The excavation of the Minoan palace of Archanes in Crete has unearthed a sacred gate, the first example of its kind ever discovered in a Minoan palace. It is located south the main entrance to the palace and contains four altars and two arms of a stone platform with a pyramidal base on one arm and the partially-preserved base on the western arm.

The revelation of the building system of a Holy Gate at the entrance of the palace with the altars and the arms of the stone structure, which framed a platform and two more altars – the large oblong and the stepped altar – which had been revealed in earlier excavation periods was the most interesting. […]

Also of interest is a stone base, uncovered under the massive stones to the south of the entrance with the four altars. The plinth had fallen from an upper floor together with remains of burnt wood and four distinctive bronze objects/hooks, a finding leading to the hypothesis that they were links to a wooden plinth resting on it. This is an element that shows that the upper floor of a room to the east of the courtyard had a sacred character.

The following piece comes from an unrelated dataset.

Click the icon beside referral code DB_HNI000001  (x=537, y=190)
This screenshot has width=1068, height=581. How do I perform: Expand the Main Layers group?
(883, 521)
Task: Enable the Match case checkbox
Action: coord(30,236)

The remains of the Minoan palace were first discovered in the upper village of modern-day Archanes in 1964. The great royal palace of Knossos of labyrinth and minotaur fame, the largest of all Minoan palaces, is just five miles north of Archanes. The Archanes palace was built around 1900 B.C., likely as a dependant satellite of Knossos, its purpose to oversee the fertile arable and administer the major religious sanctuaries in the town. The excavations since its discovery have uncovered the remains of a three-storey building with a main entrance, a theater and sanctuaries. Hundreds of objects, many of them religious (altars, ritual vessels, figurines) have been found there, underscoring the palace’s religious significance.

The embankment of massive fallen stone blocks with evidence of a fire that destroyed part of the palace dates to the Mycenaean period (ca. 1750 – 1050 B.C.). The Mycenaeans from the Greek mainland took over the older Minoan civilization on Crete around 1450 B.C. They repaired and reused Minoan monumental architecture, including its palaces. The artifacts from this occupation layer were few and fragmentary, attesting to how destructive this event was.